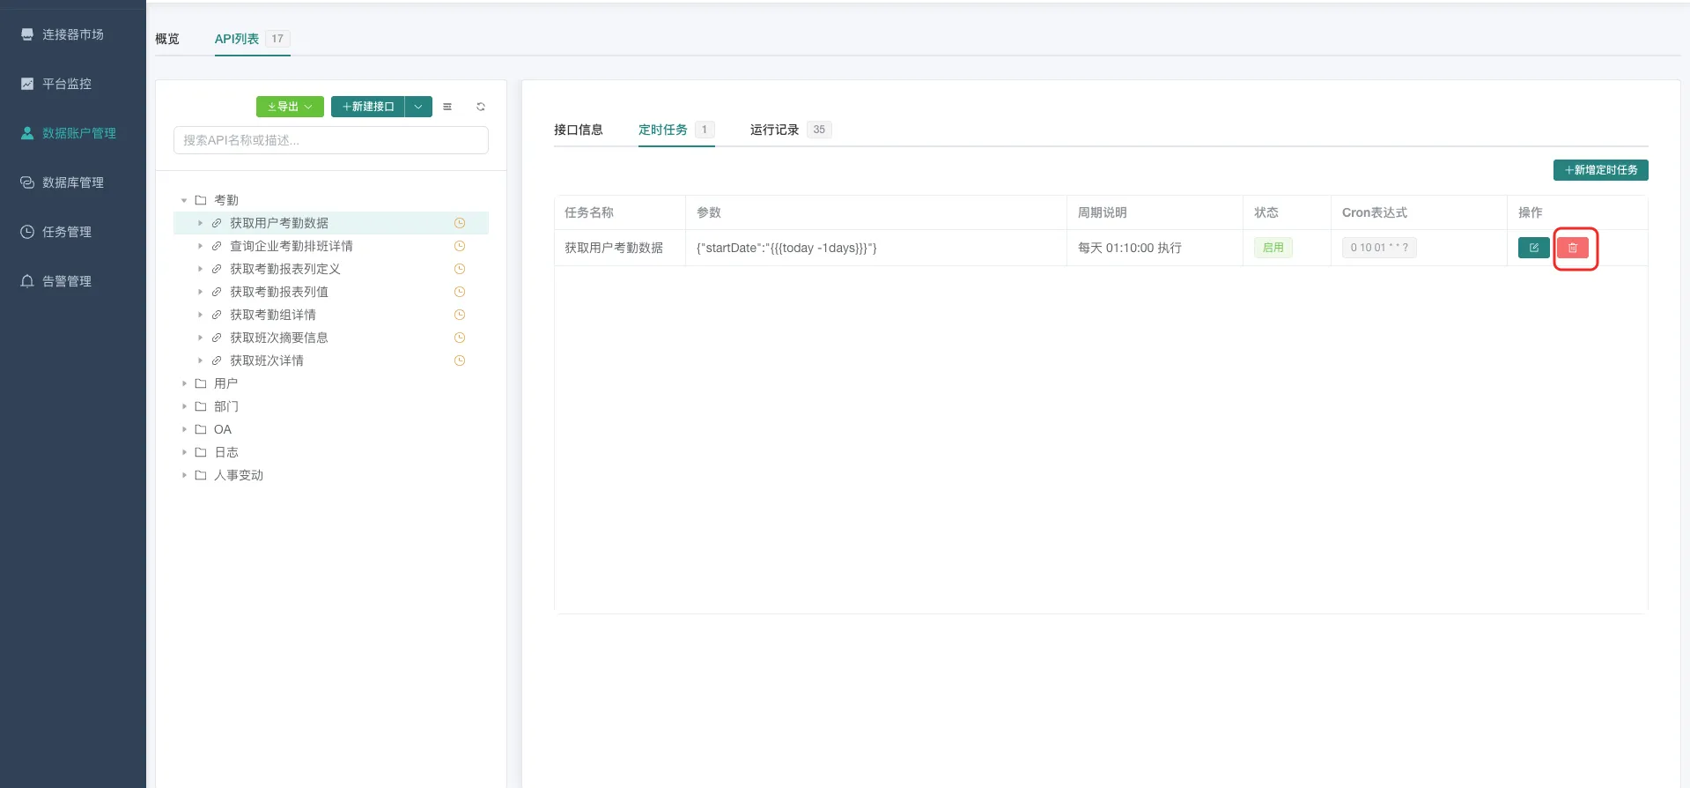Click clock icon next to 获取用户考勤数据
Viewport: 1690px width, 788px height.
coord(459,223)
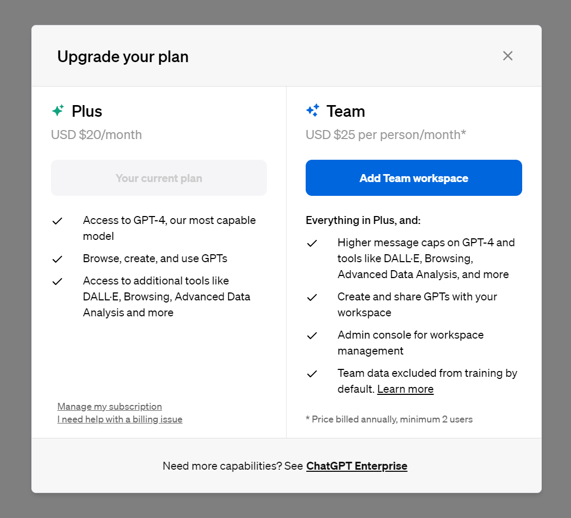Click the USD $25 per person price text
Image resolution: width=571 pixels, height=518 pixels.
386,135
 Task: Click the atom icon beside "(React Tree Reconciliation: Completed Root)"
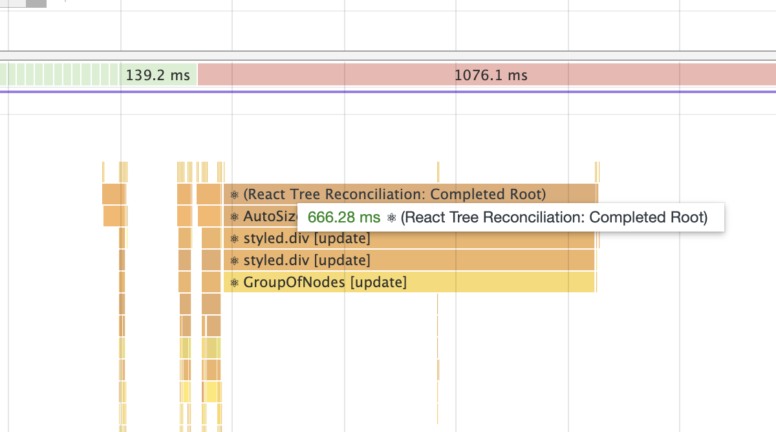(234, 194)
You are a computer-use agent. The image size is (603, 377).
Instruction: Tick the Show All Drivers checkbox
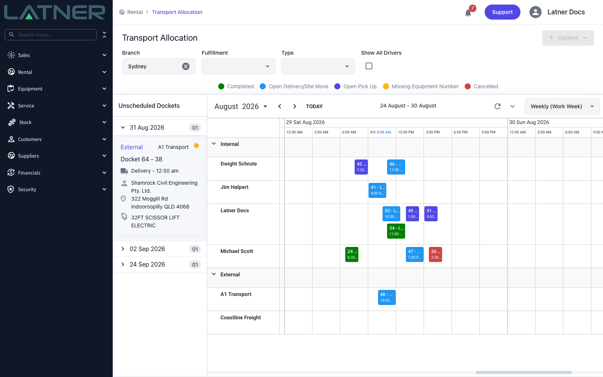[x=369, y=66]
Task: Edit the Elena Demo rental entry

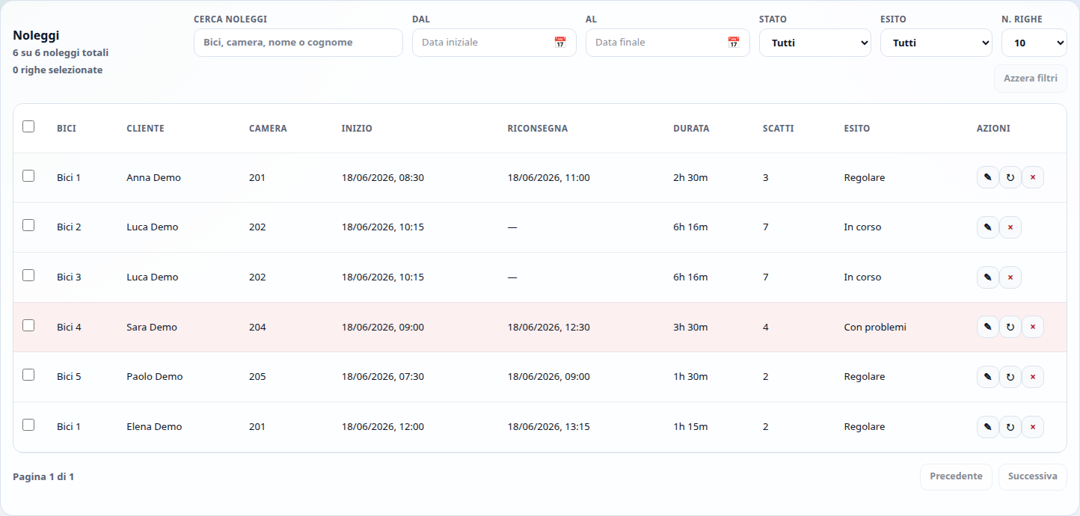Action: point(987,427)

What is being asked:
Leaving the pictures aside, write out only the lines from the one containing "You are a computer-use" through the end of the material, exactly as they stand.

Output:
You are a computer-use agent. The image size is (603, 377).
Instruction: Tick the Show All Drivers checkbox
[x=369, y=66]
Task: Edit the Elena Demo rental entry

Action: point(987,427)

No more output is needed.